Der erste Staffelsieg der deutschen Biathleten seit fast vier Jahren war zum Greifen nah, doch auf den letzten Metern ging Simon Schempp die Puste aus. "Im Zielsprint haben mir die nötigen Körner gefehlt", sagte der Schlussläufer. Am Ende musste er sich dem Norweger Emil Hegle Svendsen um 4,6 Sekunden geschlagen geben. Als Zweite stürmte das starke DSV-Team beim Heim-Weltcup in Ruhpolding trotzdem erstmals in diesem Winter auf das Podest.
Mit einer furiosen Schießleistung behauptete Schempp die Führung bis zur letzten Runde, erst etwa 500 Meter vor der Ziellinie musste er den viermaligen Olympiasieger Svendsen ziehen lassen. "Wir sind fast zeitgleich auf die letzte Runde gegangen, ich war aber in der ungünstigen Situation, dass ich vorne war.
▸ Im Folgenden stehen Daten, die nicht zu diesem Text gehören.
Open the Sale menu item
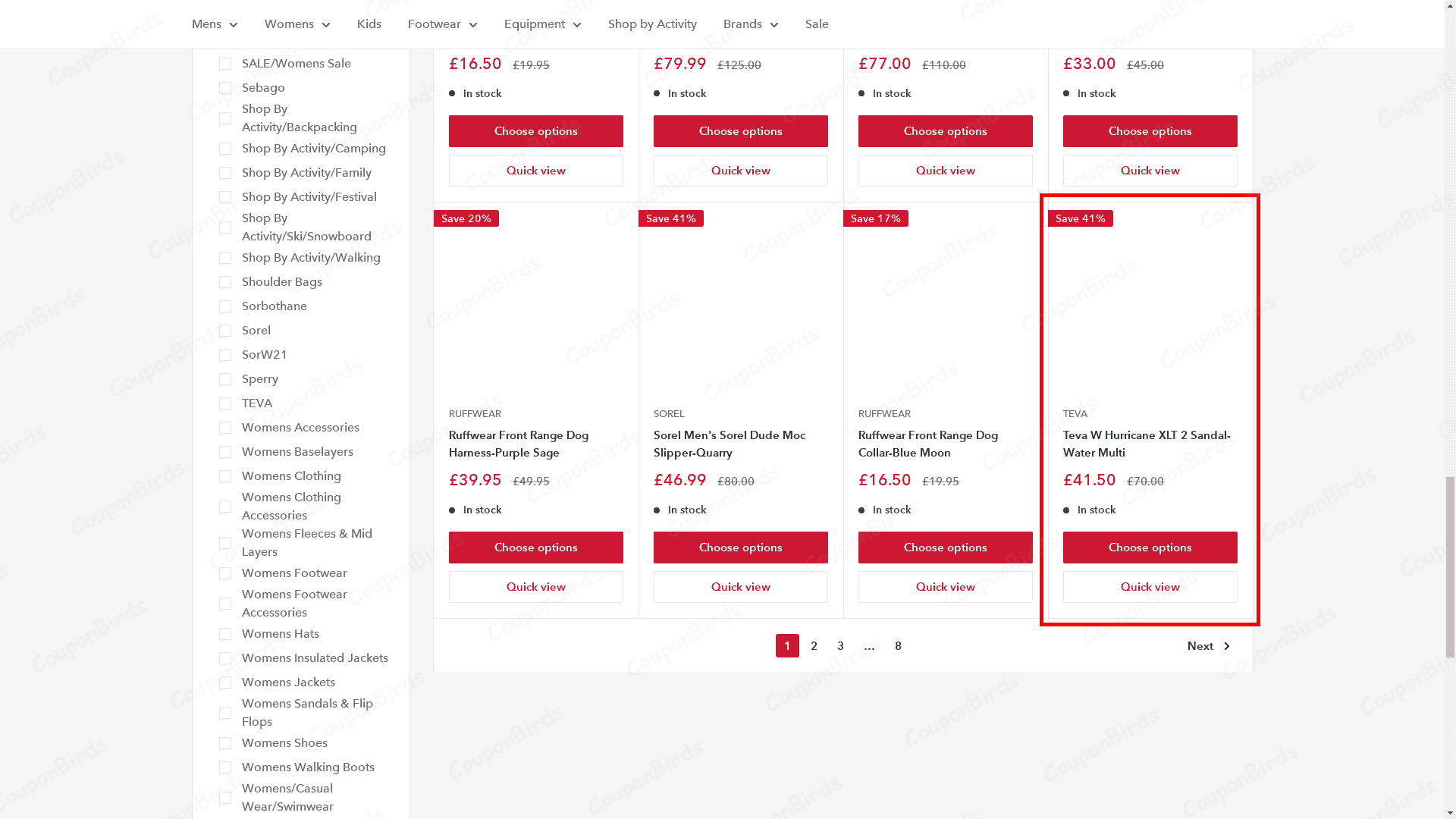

Er ist hinter mir über die Berge drübergelaufen und konnte dabei ein bisschen Kraft sparen", sagte Schempp nach dem packenden Duell: "Es war ein sehr, sehr hohes Tempo und hart am Limit."
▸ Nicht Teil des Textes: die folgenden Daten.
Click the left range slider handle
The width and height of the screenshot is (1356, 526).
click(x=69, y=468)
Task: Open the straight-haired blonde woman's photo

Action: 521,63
In der Besetzung Erik Lesser (Frankenhain), Andreas Birnbacher (Schleching), Arnd Peiffer (Clausthal-Zellerfeld) und Schempp (Uhingen) zeigte das Quartett des Deutschen Skiverbandes (DSV), das zuletzt im Januar 2011 in Antholz gewonnen hatte, mit insgesamt nur vier Nachladern eine begeisternde Vorstellung. Olympiasieger Russland (+8,4) musste sich auf der WM-Strecke von 2012 als Dritter geschlagen geben.
"Schießen war der Grundstein"
Für die DSV-Skijäger war es die erste gemeinsame Platzierung auf dem Treppchen seit Sotschi. Bei den Olympischen Spielen hatte die deutsche Staffel Silber gewonnen. Bei den Weltcups in Hochfilzen (5.) und Oberhof (4.) enttäuschte sie dagegen. In der Chiemgau Arena von Ruhpolding gelang nun vor 12.000 enthusiastischen Fans der Befreiungsschlag. Das weckte auch mit Blick auf die WM im finnischen Kontiolahti (5. bis 15. März) Hoffnungen auf eine Medaille.
"Heute kann man keinen herausheben", sagte Bundestrainer Mark Kirchner in der "ARD": "Das Schießen war der Grundstein. Bei diesen guten Bedingungen durfte man sich nicht viel leisten." Alle vier seiner Schützlinge brauchten jeweils nur einen Nachlader, stärker war keine andere Mannschaft am Schießstand.
Der zweite Platz der Männer im Staffel-Rennen im RE-LIVE
Startläufer Lesser ließ im Stehendanschlag eine Scheibe übrig und übergab mit 3,7 Sekunden Rückstand als Fünfter auf Birnbacher. Lesser, Olympiazweiter im Einzel, schmiss sich nach seinem Rennen über 7,5 km ausgepumpt in den Schnee. "Ich war völlig am Ende", bekannte er: "Die letzte Runde war daher zeitlich auch nicht das Riesending."
Svendsen eine Klasse für sich
Doch immerhin hielt er den Abstand zur Spitzengruppe minimal, und Birnbacher, der erstmals in diesem Winter zum deutschen Quartett gehörte, pirschte sich weiter heran. Der sechsmalige Weltcupsieger verfehlte zwar liegend eine Scheibe, wechselte jedoch als Dritter auf Peiffer, der seine bislang beste Leistung in dieser Saison zeigte.
Mit ebenfalls nur einem Schießfehler schickte Peiffer nach einer herausragenden zweiten Runde als Führender Schlussläufer Schempp auf die Strecke. Dessen Kontrahent: Emil Hegle Svendsen, elfmaliger Weltmeister und in der Loipe eine Klasse für sich. Doch Schempp, derzeit als Fünfter bester Deutscher im Weltcup, hielt mit, der Uhinger ging mit 7,4 Sekunden Vorsprung auf Svendsen in die letzte Runde - doch das sollte nicht reichen. "Mit dem zweiten Platz können wir trotzdem sehr zufrieden sein", sagte Schempp.
Am Freitag (15.00 Uhr/ARD) steht in den Chiemgauer Alpen der Sprint der Frauen auf dem Programm. Nach Platz drei mit der Staffel geht es für Franziska Hildebrand und Co. um das erste Einzelpodest des WM-Winters. Am Samstag steht der Sprint der Männer an, am Sonntag zum Abschluss die beiden Massenstartrennen.